Document extract:
☆ ☆ ☆

STOCKHOLM – Daily, prophylactic treatment with colchicine for 1 month following cardiac surgery safely cut the incidence of postpericardiotomy syndrome by more than half in a placebo-controlled trial with 360 patients, the first large, controlled trial to ever assess a treatment for this common, post-surgical complication.
“Colchicine is safe and effective for the primary prevention of PPS [postpericardiotomy syndrome] and its related complications,” Dr. Massimo Imazio said at the annual Congress of the European Society of Cardiology. “The main limitation of the study is the lack of standardized criteria for diagnosing PPS,” which means that some patients counted as developing PPS may have had a mild form of the syndrome. Notably, the study constituted the first attempt to apply objective PPS diagnostic criteria, said Dr. Imazio, a cardiologist at Maria Vittoria Hospital in Torino, Italy.
The study employed a “simple and sound methodology,” and finding that colchicine treatment prevented one episode of PPS for every eight cardiac surgery patients treated, the number needed to treat, “is very good,” commented Dr. Andre Keren, professor of medicine and director of the Heart Failure and Heart Muscle Disease Center at Hadassah University Hospital in Jerusalem. The new study “was a carefully performed trial in which colchicine provided effective and safe treatment,” Dr. Keren said.
Results from prior reports indicated that 10%–40% of all patients undergoing cardiac surgery developed PPS. The new findings supported that, with a PPS incidence of 21% among patients in the placebo group followed for 12 months. In addition, 85% of all PPS cases occurred during the first 30 days following surgery, a finding that prompted Dr. Imazio to recommend limiting colchicine treatment to the first postoperative month.
The Colchicine for the Prevention of the Postpericardiotomy Syndrome (COPPS) trial enrolled patients aged 18 years or older who underwent cardiac surgery. Their average age was 66, and two-thirds were men. Enrolled patients most frequently had undergone isolated coronary artery bypass grafting, in 47%, followed by isolated valve surgery, in 30%, a combined procedure, in 19%, isolated aortic surgery in 3%, and other types of surgery making up the remaining cases.
Starting on the third day after surgery, patients received either 1 mg oral colchicine b.i.d. for 1 day followed by 0.5 mg b.i.d. or placebo for 29 days. Patients weighing less than 70 kg received 0.5 mg b.i.d. on the first postoperative day followed by 0.5 mg daily for 29 days.
The researchers diagnosed PPS when patients developed at least two of the following conditions during follow-up: a fever lasting longer than the first postoperative week with no evidence of systemic or local infection, pleuritic chest pain, friction rub, pleural effusion, or new or worsening pericardial effusion.

☆ ☆ ☆

Saved data entries:
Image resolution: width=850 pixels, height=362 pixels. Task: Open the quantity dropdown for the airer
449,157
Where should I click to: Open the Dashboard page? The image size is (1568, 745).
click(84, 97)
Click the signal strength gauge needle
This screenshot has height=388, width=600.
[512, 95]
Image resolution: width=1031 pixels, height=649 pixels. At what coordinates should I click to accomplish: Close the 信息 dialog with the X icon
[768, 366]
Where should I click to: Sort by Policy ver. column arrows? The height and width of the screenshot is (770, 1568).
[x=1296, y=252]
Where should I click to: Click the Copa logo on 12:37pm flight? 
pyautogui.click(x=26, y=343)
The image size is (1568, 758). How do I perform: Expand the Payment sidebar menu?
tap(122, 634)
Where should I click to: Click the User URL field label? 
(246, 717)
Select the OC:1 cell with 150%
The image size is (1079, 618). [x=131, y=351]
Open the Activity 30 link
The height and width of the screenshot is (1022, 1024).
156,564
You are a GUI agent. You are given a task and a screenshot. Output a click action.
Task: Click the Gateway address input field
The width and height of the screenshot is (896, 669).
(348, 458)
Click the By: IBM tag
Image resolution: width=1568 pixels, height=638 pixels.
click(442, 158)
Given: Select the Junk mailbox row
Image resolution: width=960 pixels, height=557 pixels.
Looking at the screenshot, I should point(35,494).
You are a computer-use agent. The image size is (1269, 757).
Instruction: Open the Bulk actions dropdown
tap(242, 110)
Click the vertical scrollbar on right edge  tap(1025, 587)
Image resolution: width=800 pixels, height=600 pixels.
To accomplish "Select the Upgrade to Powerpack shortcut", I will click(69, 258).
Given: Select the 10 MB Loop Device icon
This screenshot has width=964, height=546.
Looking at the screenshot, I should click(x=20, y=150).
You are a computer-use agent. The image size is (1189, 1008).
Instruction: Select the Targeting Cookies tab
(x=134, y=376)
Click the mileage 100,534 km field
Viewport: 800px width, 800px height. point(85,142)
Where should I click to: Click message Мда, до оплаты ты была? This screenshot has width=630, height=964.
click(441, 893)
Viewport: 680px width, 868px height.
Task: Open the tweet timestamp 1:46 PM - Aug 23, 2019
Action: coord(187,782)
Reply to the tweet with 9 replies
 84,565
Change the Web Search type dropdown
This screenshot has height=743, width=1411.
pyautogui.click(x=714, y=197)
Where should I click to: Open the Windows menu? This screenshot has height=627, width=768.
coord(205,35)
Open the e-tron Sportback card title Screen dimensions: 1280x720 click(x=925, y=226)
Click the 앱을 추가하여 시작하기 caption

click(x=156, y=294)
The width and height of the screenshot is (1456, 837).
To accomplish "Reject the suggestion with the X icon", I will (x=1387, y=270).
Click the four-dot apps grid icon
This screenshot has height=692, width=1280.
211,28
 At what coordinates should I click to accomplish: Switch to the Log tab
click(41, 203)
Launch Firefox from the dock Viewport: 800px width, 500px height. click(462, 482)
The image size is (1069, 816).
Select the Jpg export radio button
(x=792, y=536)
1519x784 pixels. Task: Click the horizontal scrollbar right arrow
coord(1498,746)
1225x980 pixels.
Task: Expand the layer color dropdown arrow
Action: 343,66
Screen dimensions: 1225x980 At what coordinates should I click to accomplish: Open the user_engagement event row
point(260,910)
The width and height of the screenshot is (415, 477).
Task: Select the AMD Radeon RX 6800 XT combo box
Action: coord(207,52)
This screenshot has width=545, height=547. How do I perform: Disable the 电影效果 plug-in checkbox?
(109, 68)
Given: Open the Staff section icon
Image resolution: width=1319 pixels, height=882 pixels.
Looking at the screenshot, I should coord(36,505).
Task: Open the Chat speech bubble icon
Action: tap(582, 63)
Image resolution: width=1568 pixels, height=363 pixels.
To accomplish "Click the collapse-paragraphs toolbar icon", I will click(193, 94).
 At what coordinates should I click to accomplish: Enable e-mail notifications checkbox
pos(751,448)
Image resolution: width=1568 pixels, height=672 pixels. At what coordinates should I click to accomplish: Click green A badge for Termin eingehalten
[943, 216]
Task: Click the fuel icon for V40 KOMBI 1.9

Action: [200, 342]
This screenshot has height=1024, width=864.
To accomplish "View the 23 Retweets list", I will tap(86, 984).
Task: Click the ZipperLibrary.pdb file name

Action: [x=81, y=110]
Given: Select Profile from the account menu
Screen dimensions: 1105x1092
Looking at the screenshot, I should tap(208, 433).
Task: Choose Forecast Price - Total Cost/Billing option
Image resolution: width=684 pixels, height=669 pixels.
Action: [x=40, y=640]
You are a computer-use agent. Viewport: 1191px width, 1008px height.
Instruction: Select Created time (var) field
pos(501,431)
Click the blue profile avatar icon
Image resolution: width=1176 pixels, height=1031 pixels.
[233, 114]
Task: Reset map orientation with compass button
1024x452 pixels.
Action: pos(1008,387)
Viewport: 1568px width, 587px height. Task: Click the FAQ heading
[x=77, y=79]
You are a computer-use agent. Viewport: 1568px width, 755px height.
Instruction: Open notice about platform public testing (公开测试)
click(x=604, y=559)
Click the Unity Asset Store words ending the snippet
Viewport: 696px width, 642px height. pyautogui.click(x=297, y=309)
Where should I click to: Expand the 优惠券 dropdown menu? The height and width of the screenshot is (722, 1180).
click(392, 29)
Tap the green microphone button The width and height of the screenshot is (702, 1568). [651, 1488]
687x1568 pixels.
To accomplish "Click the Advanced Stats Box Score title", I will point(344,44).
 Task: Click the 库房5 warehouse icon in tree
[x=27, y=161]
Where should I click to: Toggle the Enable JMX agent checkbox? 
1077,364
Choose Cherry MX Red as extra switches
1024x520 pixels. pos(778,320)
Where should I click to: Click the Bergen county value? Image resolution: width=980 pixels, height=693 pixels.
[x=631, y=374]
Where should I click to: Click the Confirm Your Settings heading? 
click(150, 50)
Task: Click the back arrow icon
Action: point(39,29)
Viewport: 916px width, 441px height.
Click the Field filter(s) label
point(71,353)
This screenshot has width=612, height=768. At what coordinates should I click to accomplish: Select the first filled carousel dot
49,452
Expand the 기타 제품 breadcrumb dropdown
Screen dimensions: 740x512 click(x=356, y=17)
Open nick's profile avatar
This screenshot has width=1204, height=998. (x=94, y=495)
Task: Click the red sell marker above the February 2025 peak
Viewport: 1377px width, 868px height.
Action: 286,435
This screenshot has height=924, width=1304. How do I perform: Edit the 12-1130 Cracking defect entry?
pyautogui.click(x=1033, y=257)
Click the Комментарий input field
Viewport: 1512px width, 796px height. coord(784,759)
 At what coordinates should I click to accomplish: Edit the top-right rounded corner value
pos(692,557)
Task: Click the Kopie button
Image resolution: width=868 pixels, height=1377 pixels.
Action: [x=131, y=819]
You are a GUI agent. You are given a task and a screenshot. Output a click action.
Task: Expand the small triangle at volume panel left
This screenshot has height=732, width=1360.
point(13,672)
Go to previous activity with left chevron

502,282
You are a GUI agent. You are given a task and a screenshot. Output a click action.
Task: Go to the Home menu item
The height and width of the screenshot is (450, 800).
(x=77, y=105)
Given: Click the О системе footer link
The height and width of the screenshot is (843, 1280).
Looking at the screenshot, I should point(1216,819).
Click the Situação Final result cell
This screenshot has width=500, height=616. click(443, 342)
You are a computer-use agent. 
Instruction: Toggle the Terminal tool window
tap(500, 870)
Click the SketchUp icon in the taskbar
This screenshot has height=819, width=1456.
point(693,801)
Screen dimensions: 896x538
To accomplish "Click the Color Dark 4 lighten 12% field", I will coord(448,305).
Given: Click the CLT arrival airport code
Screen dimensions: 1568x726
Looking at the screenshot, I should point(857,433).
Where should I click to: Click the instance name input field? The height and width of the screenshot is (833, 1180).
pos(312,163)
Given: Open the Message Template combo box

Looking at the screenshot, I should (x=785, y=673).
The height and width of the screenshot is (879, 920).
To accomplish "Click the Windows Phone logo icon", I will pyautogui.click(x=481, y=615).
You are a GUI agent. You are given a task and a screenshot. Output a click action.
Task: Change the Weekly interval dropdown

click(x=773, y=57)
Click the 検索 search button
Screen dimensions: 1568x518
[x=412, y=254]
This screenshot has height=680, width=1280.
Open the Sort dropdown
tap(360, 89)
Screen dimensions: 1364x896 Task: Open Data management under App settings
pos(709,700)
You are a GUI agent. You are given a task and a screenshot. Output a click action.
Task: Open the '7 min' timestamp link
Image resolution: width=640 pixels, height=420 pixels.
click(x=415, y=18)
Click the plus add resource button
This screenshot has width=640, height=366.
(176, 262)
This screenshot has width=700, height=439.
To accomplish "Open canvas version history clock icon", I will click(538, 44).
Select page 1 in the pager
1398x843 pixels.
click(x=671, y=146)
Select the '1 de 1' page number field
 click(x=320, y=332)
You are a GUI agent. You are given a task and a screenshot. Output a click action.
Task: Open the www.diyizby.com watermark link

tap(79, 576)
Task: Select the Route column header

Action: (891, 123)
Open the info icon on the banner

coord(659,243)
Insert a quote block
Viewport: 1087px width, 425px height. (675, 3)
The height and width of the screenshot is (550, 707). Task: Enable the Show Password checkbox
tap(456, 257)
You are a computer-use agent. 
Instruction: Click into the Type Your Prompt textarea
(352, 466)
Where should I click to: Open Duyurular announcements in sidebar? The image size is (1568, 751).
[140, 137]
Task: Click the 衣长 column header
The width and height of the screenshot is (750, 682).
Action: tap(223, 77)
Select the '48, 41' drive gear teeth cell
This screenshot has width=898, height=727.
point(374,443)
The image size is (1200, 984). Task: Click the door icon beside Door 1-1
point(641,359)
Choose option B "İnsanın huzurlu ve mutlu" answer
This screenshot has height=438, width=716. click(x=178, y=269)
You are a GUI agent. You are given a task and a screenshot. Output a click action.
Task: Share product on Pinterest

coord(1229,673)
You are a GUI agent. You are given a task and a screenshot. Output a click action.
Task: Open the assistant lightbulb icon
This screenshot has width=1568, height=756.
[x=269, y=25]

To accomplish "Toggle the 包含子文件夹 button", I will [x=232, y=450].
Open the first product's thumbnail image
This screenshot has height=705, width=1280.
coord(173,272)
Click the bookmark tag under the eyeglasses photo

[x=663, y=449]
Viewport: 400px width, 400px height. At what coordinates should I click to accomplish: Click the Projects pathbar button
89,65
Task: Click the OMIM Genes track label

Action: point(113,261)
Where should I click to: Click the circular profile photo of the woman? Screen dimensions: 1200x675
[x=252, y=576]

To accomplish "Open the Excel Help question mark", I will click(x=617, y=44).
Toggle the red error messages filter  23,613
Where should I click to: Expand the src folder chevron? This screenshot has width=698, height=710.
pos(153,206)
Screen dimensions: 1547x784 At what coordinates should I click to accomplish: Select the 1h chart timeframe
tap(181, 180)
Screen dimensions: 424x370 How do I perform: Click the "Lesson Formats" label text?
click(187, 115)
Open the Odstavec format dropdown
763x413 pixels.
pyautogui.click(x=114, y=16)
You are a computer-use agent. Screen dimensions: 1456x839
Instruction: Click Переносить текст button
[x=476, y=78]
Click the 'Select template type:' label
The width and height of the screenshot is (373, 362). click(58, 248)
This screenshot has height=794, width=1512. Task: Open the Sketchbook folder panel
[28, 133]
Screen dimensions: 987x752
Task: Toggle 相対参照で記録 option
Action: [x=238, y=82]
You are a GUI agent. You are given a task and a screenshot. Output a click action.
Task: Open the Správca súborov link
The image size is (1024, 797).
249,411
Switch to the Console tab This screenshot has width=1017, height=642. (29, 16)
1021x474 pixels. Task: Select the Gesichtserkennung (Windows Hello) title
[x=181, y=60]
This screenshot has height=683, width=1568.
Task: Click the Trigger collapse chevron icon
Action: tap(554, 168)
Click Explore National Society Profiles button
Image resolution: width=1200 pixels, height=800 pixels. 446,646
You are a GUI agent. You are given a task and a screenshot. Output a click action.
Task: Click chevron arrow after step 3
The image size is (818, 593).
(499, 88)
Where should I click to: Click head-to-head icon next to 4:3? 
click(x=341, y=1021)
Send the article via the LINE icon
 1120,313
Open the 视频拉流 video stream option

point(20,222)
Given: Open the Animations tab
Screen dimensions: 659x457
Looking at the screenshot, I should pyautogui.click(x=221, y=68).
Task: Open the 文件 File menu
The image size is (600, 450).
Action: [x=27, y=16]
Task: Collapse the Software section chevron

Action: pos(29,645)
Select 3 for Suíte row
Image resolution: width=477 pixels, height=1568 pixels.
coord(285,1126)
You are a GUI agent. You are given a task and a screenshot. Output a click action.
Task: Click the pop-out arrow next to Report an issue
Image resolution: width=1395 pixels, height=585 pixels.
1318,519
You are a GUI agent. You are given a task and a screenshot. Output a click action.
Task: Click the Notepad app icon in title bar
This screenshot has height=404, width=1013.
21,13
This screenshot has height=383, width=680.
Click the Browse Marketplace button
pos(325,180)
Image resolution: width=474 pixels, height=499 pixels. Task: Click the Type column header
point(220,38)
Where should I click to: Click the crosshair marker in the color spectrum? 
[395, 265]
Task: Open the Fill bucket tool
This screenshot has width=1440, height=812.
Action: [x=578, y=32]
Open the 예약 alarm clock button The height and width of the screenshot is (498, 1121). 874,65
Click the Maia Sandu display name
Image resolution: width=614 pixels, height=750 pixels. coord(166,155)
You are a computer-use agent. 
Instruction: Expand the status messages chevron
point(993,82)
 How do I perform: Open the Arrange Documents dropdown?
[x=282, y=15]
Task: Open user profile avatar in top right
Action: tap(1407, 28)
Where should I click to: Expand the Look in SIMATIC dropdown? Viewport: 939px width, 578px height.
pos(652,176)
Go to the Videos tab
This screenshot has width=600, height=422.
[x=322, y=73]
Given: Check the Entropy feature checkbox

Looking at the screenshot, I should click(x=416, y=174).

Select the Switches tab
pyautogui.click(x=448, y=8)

☆ ☆ ☆

Please state the incidence of postpericardiotomy syndrome among placebo patients followed for 12 months, as given in the colchicine trial report.

21%